THE PROBLEM:
From the records below, copy out exactly the lines from the one containing "Given: Expand the" to the one containing "You are a computer-use agent. Screen", both included. Add nothing else.

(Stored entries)
=== Begin Enclosure ===
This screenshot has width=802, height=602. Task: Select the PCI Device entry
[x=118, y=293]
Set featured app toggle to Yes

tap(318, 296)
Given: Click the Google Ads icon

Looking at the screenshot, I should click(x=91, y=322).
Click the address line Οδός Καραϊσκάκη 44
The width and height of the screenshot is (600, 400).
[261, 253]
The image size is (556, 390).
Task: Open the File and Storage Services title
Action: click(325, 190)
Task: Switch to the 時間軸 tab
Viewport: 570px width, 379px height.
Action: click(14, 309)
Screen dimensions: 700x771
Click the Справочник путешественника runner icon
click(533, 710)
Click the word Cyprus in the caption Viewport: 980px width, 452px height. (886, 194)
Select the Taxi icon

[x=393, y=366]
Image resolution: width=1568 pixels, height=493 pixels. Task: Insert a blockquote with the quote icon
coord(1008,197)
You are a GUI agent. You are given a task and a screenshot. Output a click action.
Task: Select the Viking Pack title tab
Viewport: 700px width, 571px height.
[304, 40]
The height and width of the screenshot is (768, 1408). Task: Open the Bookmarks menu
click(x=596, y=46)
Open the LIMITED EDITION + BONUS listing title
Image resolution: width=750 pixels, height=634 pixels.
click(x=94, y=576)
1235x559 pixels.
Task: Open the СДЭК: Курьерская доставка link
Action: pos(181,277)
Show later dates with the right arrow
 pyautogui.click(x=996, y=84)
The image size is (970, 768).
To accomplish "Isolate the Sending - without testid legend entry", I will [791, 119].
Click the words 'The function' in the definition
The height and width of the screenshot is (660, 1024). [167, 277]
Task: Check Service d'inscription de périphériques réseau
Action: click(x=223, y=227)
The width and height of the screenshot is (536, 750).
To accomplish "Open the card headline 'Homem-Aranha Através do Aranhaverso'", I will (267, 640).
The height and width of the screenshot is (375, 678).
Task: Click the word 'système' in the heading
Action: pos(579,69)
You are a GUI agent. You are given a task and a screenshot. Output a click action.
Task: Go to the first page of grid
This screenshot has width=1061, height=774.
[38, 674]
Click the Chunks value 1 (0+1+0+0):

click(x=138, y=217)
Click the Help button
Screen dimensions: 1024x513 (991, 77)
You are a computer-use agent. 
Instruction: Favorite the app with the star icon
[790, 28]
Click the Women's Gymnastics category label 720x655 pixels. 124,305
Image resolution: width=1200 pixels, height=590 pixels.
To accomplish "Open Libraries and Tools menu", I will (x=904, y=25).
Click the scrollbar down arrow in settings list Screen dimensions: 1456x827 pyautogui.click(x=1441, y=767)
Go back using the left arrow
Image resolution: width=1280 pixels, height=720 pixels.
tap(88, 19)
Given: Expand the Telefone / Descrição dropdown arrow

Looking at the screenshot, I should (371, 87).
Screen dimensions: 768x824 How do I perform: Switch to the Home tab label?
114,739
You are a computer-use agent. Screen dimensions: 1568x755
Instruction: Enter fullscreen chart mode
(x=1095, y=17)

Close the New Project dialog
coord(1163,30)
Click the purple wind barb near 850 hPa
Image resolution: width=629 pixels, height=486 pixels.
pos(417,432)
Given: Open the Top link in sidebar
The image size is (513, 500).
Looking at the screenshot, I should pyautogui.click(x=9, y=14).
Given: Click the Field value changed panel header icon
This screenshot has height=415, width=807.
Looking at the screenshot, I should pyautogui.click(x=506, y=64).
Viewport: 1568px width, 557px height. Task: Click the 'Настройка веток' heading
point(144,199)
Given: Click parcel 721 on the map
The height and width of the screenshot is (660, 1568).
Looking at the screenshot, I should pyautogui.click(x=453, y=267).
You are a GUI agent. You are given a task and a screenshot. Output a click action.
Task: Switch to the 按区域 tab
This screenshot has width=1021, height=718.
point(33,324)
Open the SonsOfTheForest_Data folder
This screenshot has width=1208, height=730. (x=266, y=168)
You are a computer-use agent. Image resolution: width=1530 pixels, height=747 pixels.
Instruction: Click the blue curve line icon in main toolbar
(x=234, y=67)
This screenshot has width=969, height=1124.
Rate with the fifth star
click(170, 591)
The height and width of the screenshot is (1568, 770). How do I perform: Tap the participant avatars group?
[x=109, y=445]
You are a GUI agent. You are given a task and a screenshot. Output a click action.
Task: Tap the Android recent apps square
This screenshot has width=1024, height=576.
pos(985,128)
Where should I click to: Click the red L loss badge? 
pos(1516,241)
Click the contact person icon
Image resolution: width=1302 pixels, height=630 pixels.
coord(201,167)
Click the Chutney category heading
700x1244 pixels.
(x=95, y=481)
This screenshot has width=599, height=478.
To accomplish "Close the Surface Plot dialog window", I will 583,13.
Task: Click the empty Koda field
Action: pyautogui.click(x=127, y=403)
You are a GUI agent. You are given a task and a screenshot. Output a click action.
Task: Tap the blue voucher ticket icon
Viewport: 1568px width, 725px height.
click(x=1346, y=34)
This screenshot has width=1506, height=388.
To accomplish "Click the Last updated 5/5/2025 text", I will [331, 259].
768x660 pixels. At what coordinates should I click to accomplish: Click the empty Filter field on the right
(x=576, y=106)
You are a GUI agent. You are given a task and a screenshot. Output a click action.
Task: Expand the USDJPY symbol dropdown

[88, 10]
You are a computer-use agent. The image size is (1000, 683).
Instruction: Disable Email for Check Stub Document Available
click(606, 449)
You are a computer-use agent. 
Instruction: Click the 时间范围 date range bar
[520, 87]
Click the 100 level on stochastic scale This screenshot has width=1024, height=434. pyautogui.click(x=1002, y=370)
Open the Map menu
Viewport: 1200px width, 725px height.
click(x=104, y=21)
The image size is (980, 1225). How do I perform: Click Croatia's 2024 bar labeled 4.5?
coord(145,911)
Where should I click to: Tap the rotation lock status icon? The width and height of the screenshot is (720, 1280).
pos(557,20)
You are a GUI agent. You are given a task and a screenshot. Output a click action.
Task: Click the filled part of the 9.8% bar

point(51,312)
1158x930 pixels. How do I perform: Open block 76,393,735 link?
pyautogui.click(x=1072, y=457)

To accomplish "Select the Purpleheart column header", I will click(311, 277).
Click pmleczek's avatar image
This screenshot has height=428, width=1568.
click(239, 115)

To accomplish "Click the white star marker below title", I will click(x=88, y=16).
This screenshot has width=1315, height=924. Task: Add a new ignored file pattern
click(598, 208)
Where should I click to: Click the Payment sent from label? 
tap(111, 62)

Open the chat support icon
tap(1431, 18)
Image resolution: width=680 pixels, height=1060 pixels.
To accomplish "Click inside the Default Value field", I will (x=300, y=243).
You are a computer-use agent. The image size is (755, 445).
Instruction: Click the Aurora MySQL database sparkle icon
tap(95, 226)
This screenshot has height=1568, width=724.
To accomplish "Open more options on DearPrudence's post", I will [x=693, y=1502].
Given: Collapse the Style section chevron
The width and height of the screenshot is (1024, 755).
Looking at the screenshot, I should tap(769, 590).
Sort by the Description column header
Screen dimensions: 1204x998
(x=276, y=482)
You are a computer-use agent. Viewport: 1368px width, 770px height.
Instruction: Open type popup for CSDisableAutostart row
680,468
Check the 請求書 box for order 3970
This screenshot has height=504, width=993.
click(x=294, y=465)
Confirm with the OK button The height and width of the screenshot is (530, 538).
=== End Enclosure ===
RESULT:
Given: Expand the Telefone / Descrição dropdown arrow

Looking at the screenshot, I should (371, 87).
Screen dimensions: 768x824 How do I perform: Switch to the Home tab label?
114,739
You are a computer-use agent. Screen dimensions: 1568x755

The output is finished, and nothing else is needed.